Indigenous leader Rodney Carter asked anyone who knew where the skulls were to come forward, if they had not done so already.
"When you respect a human there is a ritual process. You bury them. That's something ancient that all of our cultures have done," the chief executive of the Dja Dja Wurrung Clans Aboriginal Corporation said.
"We would just want to respect the person and their loved one's wishes - even if they are not here either."
Rumours about what happened to the collection have abounded in Bendigo's history circles for decades.

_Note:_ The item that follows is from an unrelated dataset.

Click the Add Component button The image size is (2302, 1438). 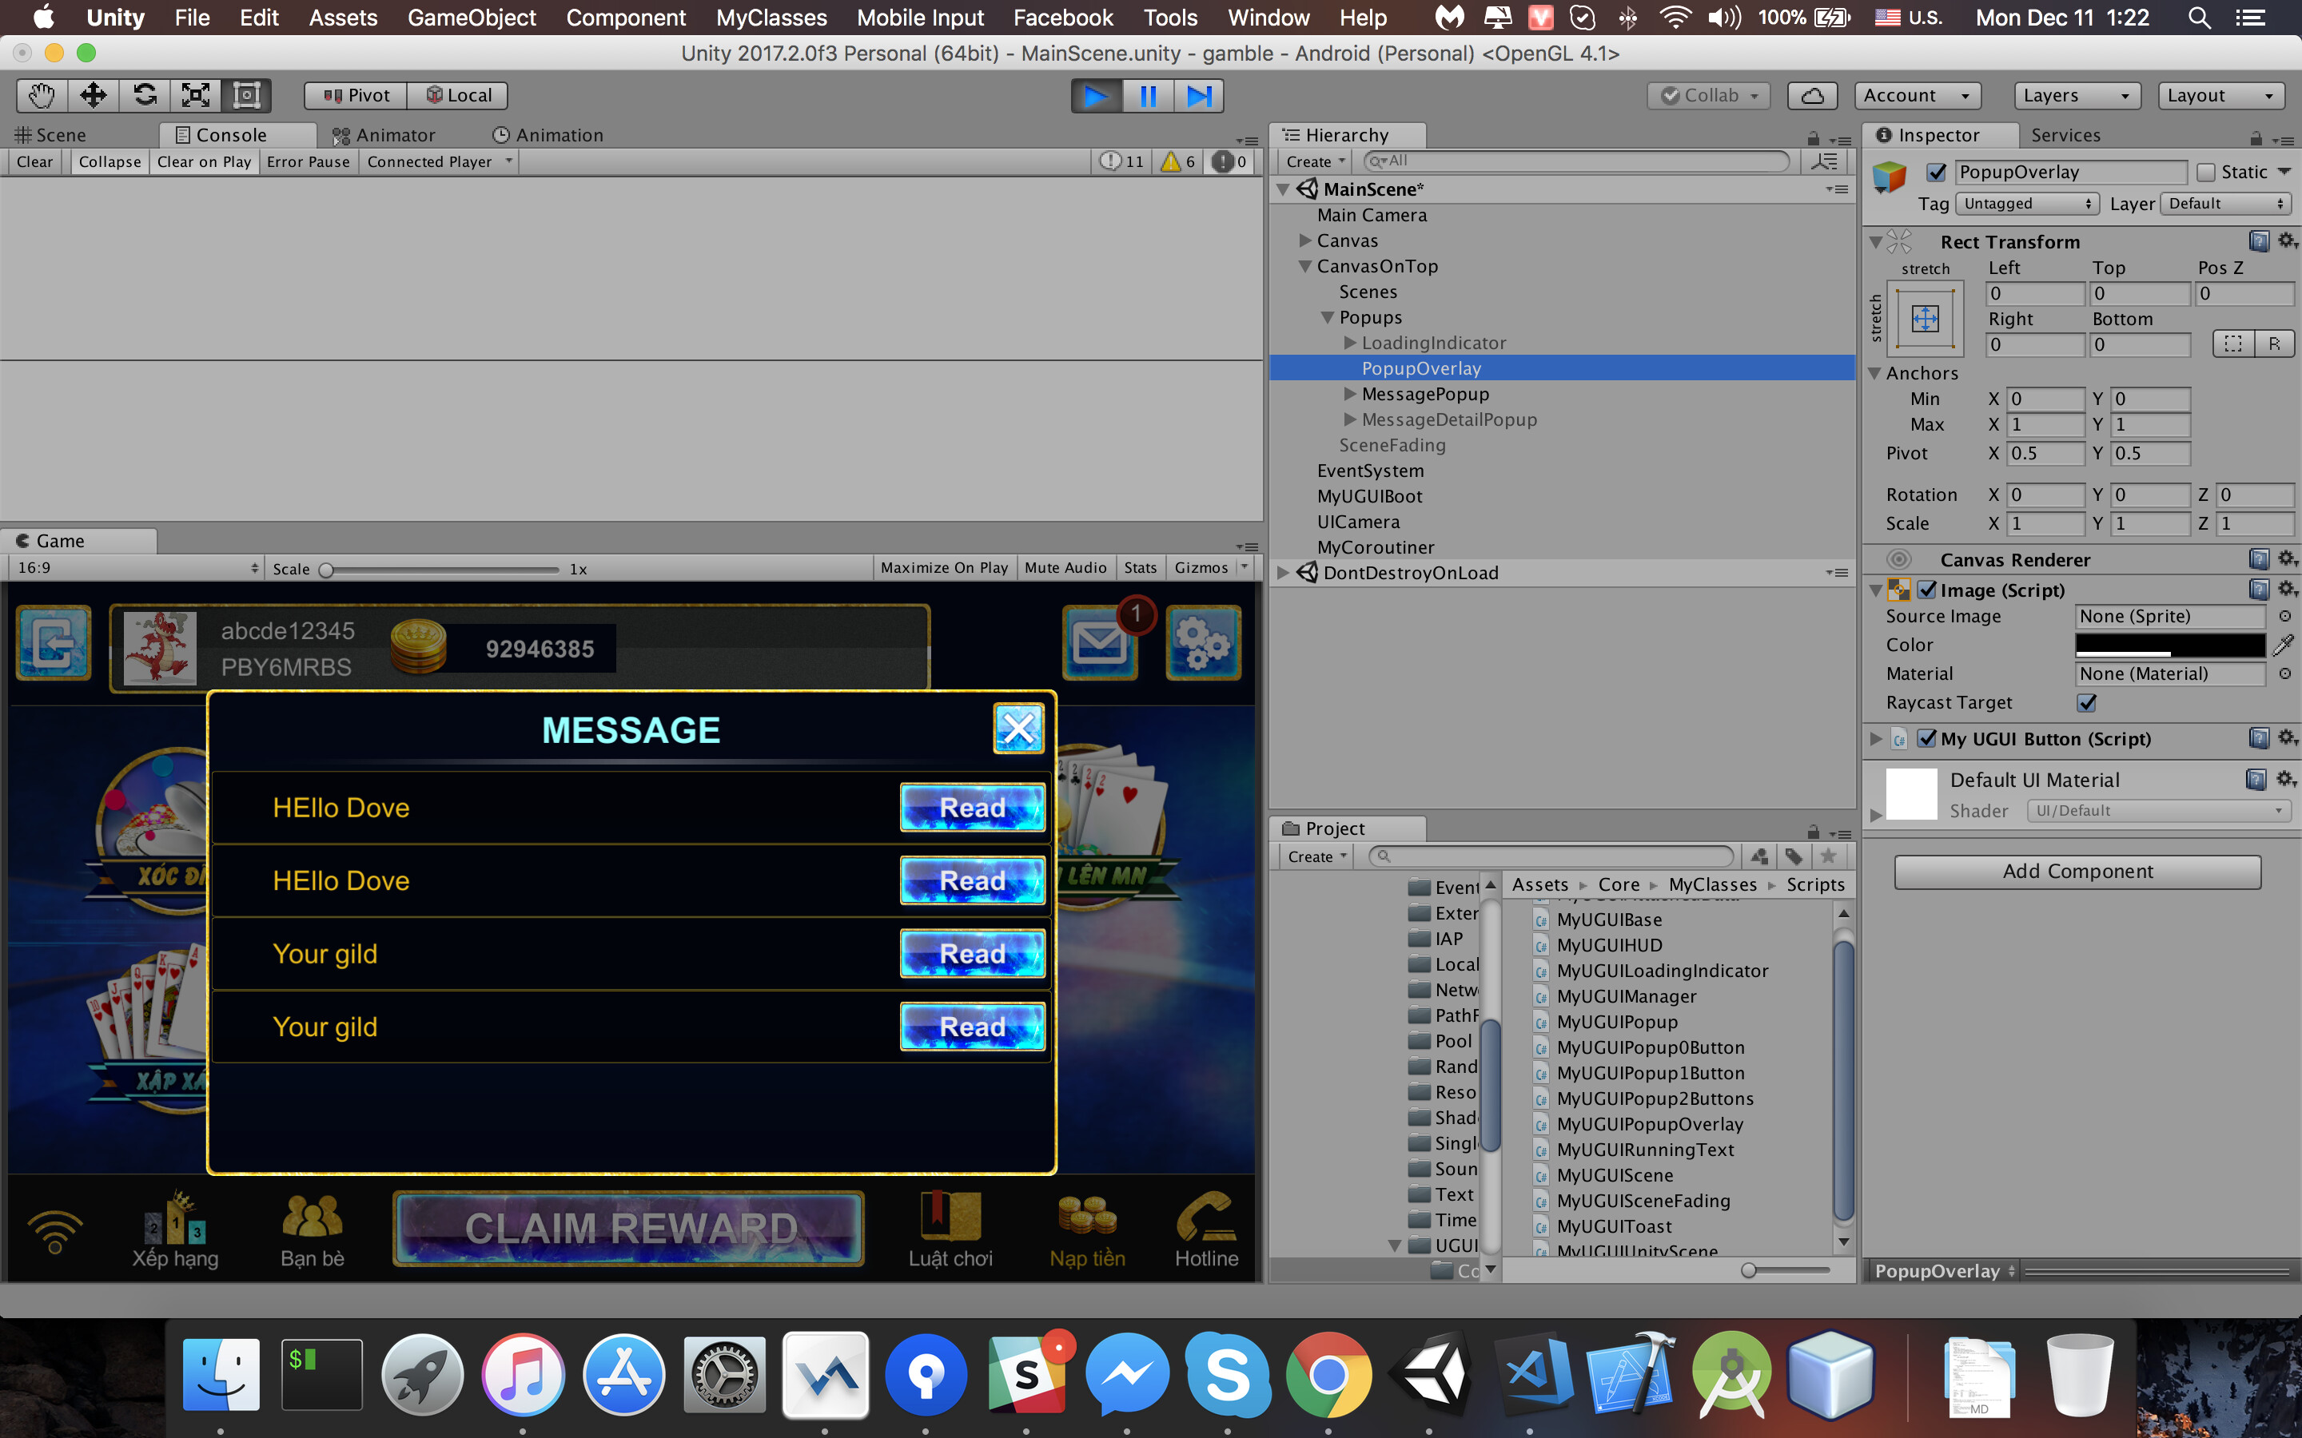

Much of the collection and its records system have disappeared over the years, although some rock specimens ended up at another museum.

But at least two skulls were still at McCrae Street in 1960, when respected Bendigo historian James Lerk would sometimes see them in a cupboard.
"There were also various animals including a lion, stuffed parrots and animals, which we used as drawing models. These were part of the museum's past collection," he said.
The cupboard has been moved in the decades since the and Bendigo TAFE does not has custodianship of any historical items any more.
Some of the rock collection was donated to a Melbourne museum, other parts were dumped down mine shafts and more was slowly given away or sold.
Many Indigenous people's remains were treated disrespectfully
The Advertiser has sifted through historic records and confirmed that at least four people donated Aboriginal skulls to the museum in the 1890s.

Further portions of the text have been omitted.